### [PROVIDED RECORDS]
<<<<
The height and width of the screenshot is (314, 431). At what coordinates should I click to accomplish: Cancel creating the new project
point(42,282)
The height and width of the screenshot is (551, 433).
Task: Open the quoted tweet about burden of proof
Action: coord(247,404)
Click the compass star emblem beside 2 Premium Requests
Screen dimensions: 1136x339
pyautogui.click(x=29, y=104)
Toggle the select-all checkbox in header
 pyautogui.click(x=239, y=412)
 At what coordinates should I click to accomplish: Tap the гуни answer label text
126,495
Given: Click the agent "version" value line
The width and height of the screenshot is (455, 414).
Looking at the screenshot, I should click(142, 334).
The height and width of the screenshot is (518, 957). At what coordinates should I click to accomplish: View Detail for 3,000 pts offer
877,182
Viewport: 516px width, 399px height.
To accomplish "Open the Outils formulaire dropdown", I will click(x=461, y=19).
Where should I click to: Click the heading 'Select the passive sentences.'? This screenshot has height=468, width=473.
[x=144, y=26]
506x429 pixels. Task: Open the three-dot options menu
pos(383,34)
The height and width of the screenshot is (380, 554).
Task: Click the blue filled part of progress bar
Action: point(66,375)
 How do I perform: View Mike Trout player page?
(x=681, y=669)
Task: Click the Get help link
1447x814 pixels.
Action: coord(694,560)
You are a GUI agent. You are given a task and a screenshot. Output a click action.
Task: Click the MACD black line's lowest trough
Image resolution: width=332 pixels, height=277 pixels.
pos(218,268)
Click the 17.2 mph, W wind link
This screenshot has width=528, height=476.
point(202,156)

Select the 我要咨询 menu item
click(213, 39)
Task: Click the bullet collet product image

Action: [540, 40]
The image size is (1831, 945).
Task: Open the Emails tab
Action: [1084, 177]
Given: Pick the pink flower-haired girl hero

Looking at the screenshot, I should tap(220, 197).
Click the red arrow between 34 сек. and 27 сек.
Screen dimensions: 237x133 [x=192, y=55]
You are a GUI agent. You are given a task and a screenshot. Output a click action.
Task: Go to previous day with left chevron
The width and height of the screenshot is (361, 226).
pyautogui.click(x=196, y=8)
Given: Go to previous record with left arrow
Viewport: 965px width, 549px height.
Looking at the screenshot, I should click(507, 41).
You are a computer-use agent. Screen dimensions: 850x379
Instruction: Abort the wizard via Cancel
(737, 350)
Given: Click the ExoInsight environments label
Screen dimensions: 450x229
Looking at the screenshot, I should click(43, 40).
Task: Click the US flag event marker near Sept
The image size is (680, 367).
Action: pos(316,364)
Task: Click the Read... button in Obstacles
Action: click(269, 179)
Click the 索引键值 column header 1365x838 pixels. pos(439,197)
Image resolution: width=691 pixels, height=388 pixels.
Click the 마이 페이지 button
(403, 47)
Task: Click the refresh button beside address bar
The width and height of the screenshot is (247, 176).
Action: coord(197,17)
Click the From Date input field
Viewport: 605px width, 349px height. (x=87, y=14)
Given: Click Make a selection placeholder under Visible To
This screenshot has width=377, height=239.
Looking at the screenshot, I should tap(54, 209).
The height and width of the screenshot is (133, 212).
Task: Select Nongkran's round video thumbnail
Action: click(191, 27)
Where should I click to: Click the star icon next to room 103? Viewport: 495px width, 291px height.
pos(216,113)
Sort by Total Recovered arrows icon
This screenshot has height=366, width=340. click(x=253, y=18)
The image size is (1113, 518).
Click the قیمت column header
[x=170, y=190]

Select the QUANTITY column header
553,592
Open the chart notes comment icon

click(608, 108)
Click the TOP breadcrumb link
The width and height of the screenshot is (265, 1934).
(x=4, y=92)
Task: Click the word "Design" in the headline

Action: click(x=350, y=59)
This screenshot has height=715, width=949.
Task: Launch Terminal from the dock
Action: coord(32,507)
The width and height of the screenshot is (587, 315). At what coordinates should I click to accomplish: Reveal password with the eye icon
>>>>
Each line from the one with "Click the TOP breadcrumb link" through the end of the records above should be written out exactly. No other line should appear.

### [FINISHED EXERCISE]
Click the TOP breadcrumb link
The width and height of the screenshot is (265, 1934).
(x=4, y=92)
Task: Click the word "Design" in the headline

Action: click(x=350, y=59)
This screenshot has height=715, width=949.
Task: Launch Terminal from the dock
Action: coord(32,507)
The width and height of the screenshot is (587, 315). At what coordinates should I click to accomplish: Reveal password with the eye icon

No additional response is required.